> _WHAT THIS TASK INVOLVES_
Among the lines below, count those with "magnifier". Give only the number.

> _THE RECORDS_
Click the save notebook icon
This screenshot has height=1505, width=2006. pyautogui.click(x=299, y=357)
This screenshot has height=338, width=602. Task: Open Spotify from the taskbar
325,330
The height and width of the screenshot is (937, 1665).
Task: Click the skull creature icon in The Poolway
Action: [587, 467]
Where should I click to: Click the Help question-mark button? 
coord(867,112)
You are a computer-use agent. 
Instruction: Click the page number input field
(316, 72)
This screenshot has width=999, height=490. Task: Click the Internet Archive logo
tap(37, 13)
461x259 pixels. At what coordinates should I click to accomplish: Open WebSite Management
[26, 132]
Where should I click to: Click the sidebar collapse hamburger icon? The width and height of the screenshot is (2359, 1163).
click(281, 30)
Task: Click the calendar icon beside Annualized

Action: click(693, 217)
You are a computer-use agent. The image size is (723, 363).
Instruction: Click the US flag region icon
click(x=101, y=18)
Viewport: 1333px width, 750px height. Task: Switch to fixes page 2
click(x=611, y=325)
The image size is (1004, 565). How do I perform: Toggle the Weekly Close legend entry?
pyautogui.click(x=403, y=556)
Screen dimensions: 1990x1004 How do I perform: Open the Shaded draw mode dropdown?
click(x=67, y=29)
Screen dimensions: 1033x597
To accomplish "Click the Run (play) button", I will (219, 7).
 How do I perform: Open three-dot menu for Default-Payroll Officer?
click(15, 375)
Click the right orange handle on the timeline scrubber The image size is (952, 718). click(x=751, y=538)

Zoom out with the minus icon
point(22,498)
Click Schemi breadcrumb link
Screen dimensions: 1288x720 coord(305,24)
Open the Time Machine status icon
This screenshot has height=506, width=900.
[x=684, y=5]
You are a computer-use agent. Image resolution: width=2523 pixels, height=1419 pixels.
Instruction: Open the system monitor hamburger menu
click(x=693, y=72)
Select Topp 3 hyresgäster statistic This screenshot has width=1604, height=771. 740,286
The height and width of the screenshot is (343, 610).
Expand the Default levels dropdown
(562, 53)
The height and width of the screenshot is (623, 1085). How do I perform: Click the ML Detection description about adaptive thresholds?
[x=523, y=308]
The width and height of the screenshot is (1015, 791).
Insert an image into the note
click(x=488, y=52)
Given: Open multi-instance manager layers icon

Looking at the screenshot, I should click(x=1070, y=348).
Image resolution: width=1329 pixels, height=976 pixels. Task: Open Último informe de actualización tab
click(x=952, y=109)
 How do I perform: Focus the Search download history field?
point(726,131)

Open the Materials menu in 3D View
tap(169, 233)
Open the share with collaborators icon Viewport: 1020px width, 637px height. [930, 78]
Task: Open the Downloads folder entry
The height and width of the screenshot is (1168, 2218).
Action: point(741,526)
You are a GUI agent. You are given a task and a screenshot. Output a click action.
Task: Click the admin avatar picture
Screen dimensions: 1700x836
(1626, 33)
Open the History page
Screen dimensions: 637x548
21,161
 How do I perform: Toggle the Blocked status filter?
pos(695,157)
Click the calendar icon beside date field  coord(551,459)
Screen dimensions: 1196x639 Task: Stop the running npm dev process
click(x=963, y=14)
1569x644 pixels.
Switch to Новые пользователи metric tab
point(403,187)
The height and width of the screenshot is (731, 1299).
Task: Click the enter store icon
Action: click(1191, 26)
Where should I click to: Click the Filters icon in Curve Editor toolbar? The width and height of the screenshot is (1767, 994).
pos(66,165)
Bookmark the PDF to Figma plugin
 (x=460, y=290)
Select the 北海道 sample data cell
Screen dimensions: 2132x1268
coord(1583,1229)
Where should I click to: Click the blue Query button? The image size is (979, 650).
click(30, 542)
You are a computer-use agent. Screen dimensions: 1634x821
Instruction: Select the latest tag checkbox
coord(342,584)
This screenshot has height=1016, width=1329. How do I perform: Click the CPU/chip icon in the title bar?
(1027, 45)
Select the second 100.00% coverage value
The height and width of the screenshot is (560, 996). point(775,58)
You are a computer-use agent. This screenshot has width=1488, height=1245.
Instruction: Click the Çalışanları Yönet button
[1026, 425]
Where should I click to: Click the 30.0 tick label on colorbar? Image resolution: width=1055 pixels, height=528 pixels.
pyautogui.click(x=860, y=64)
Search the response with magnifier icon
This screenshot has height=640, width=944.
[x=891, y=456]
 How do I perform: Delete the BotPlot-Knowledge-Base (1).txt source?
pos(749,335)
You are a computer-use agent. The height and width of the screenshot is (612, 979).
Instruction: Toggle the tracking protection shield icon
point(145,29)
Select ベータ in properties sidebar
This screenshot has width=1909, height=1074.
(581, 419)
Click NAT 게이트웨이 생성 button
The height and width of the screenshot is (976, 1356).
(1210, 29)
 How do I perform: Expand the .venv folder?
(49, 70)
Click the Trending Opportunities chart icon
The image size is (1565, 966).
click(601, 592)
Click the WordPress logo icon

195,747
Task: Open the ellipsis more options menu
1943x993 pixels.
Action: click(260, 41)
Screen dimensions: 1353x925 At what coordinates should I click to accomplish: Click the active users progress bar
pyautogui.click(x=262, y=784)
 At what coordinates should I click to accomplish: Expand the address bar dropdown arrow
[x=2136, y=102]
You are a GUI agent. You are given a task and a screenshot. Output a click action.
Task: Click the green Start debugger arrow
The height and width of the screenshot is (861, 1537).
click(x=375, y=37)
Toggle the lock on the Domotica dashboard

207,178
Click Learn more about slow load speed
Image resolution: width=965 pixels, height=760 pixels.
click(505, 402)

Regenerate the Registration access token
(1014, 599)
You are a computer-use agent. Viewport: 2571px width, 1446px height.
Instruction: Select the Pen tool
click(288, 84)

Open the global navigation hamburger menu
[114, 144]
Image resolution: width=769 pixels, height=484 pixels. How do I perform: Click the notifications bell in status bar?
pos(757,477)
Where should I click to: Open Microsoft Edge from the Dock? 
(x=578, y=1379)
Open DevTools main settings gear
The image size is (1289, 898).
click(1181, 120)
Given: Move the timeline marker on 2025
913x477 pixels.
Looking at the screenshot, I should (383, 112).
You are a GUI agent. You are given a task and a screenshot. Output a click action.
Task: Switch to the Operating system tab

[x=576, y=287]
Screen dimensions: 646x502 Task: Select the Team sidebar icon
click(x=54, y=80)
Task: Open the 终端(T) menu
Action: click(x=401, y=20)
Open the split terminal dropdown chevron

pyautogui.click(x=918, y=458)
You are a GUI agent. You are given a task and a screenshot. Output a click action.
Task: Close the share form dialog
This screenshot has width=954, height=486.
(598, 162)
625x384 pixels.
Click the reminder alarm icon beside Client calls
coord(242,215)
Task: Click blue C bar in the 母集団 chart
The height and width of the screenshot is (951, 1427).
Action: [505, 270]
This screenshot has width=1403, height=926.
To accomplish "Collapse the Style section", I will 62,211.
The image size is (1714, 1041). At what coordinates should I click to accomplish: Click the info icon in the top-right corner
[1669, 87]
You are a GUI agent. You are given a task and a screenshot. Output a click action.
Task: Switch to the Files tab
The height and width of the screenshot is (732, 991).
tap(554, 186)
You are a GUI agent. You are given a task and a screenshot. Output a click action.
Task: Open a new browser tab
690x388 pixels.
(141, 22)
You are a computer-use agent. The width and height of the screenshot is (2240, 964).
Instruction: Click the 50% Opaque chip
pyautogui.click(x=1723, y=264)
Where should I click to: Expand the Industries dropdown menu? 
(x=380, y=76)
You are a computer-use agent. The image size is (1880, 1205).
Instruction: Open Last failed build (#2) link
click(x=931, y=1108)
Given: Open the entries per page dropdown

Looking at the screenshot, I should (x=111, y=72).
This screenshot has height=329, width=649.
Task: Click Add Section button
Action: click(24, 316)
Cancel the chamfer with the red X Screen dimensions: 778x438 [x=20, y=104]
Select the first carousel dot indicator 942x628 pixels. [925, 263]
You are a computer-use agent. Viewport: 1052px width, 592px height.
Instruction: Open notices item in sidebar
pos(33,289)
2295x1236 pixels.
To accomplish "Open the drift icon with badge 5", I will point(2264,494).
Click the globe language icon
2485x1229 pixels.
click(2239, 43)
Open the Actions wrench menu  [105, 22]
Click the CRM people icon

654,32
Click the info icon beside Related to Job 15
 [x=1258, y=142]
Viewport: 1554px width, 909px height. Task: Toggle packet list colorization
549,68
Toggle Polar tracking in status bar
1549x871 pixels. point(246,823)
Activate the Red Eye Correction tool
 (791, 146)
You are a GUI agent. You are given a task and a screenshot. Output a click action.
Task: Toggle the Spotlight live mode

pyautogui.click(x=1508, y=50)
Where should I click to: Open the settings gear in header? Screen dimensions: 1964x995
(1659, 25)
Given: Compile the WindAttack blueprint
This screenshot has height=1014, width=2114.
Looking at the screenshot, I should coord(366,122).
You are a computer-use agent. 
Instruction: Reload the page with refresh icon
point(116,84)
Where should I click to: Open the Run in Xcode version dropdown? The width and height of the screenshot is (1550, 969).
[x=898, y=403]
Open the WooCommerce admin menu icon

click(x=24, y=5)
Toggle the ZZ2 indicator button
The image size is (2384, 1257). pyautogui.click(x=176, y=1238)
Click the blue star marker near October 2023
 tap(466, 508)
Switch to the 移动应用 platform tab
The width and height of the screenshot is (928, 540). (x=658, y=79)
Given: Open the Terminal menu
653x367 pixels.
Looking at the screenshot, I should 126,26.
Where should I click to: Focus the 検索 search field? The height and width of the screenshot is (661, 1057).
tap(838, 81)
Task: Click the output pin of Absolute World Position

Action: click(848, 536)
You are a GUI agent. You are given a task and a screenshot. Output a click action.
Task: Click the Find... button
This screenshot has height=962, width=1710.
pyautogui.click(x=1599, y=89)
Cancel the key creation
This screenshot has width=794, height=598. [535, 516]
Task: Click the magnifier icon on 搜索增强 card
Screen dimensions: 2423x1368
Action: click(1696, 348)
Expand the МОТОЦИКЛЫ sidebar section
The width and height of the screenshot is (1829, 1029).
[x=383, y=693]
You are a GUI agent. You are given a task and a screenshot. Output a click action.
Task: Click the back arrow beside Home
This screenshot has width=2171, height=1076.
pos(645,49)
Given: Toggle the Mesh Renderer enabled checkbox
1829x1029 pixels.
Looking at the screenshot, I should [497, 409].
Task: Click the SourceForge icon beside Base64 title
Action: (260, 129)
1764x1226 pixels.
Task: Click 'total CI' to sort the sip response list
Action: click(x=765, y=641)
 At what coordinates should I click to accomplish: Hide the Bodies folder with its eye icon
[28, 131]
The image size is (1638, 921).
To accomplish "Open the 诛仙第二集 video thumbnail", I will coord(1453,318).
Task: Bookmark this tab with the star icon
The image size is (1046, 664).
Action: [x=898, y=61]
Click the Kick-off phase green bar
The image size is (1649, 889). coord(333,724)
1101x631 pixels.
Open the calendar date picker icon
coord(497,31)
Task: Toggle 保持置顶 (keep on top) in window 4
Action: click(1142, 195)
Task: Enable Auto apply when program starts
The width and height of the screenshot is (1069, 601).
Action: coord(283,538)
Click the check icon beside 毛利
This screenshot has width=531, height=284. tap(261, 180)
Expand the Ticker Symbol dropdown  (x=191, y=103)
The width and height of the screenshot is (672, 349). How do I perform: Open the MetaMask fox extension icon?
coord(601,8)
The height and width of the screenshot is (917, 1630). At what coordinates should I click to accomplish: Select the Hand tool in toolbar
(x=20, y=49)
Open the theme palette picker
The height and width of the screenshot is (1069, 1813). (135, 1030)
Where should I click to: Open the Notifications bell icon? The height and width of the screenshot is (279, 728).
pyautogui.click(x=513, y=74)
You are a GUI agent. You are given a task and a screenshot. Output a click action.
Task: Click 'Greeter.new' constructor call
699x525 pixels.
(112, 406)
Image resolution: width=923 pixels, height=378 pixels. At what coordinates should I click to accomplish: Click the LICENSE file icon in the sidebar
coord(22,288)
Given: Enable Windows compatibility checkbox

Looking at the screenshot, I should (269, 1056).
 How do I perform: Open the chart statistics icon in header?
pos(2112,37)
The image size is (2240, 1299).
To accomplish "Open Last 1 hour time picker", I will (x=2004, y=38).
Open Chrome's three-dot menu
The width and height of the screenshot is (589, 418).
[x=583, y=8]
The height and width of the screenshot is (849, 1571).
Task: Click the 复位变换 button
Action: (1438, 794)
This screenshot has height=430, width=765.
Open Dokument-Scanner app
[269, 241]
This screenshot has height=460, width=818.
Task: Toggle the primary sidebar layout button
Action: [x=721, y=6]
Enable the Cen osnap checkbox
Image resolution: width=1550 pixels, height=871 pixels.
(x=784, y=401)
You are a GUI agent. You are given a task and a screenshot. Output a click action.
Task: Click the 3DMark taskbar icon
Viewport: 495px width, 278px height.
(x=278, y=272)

> _RESPONSE TO THIS EXERCISE_
2